Dopo “Bar della rabbia” e “Supersantos”, è arrivato “Al monte”, il terzo album di Mannarino, uscito lo scorso maggio. Lasciate da parte le rumbe, le fanfare sgangherate e i ribelli, sedetevi anche voi e ascoltate questo terzo intimissimo lavoro, che scorrerà ai vostri piedi come un fiume quieto e denso. Il cantautore romano dà voce a chi “non ha molta scelta tra la fame e la galera”, raccontando e musicando nove storie di ricerca piena e disperata di una via di uscita. Poco importa se gli uomini si fanno bestie senza aver ricevuto amore, nella stalla nazionale, rasandosi la testa e partendo militari (Malamor) o se sono proprio le bestie a insegnarci a non finire nella rete e a distinguere la luce delle lampare da quella delle stelle (Gli Animali).

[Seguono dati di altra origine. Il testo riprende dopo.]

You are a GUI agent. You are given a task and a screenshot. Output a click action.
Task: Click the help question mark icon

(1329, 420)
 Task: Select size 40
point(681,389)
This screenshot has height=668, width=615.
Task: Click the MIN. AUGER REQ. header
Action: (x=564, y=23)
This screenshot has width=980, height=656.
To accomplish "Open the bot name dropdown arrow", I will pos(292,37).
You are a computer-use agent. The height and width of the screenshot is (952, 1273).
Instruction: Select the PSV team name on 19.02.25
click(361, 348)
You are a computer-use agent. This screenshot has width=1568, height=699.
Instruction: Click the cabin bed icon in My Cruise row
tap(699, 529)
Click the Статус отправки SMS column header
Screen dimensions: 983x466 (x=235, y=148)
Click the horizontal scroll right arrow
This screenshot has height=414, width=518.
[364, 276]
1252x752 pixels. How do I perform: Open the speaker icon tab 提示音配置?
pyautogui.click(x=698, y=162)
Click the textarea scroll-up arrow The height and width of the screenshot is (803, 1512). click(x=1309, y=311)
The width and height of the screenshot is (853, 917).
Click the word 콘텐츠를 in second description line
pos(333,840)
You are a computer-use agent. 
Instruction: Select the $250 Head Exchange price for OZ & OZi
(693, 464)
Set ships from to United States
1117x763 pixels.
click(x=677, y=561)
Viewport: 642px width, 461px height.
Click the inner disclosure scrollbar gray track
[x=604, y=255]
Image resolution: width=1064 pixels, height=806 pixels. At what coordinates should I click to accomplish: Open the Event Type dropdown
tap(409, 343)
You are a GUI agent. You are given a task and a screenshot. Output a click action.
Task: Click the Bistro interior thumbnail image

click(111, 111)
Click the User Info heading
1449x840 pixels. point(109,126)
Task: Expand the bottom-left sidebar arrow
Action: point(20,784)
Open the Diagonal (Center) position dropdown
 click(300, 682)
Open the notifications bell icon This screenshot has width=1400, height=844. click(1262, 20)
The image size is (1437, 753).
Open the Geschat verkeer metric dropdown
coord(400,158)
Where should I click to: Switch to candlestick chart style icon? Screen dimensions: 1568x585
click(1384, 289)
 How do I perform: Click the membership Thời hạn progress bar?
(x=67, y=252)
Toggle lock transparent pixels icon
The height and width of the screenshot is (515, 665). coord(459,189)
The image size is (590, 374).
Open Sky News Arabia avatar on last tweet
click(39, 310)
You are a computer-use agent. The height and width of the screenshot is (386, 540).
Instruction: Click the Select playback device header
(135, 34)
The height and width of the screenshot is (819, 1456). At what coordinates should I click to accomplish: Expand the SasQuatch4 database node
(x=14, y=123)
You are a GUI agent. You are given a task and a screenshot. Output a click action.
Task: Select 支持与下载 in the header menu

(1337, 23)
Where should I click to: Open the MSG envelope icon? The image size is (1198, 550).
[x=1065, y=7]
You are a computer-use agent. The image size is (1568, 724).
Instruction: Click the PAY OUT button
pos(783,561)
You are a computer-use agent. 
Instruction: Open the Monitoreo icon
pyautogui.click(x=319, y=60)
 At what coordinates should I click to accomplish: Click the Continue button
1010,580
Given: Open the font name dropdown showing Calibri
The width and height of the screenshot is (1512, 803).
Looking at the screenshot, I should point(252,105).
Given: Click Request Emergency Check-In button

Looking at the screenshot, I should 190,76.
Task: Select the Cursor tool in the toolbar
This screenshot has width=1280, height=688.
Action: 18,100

In Scendi giù, quinta canzone dell’album, la vita non lascia scampo, ma la vendetta scende spavalda e sbeffeggiante come uno stornello maledetto a far giustizia a un detenuto ammazzato di botte in prigione, al quale, forse, più della morte brucia l’amarezza di non poter dare un ultimo bacio alla propria amata.

Poi, come nel brano Gente, c’è l’amore che salva o che tramuta due cuori d’oro in due croci, che non sopravvive alla neve. Amore che è speranza e dannazione. Amore che ti trascina tra la folla in un avvincente danza tutta gitana, dove poter finalmente lamentarsi e volteggiare tra trombe e violini. L’amore, dunque, resta l’unica consolazione a cui anelare. L’unico miracolo capace di cancellare il dolore più nero e far sorridere anime belle, anche se con labbra screpolate (Signorina).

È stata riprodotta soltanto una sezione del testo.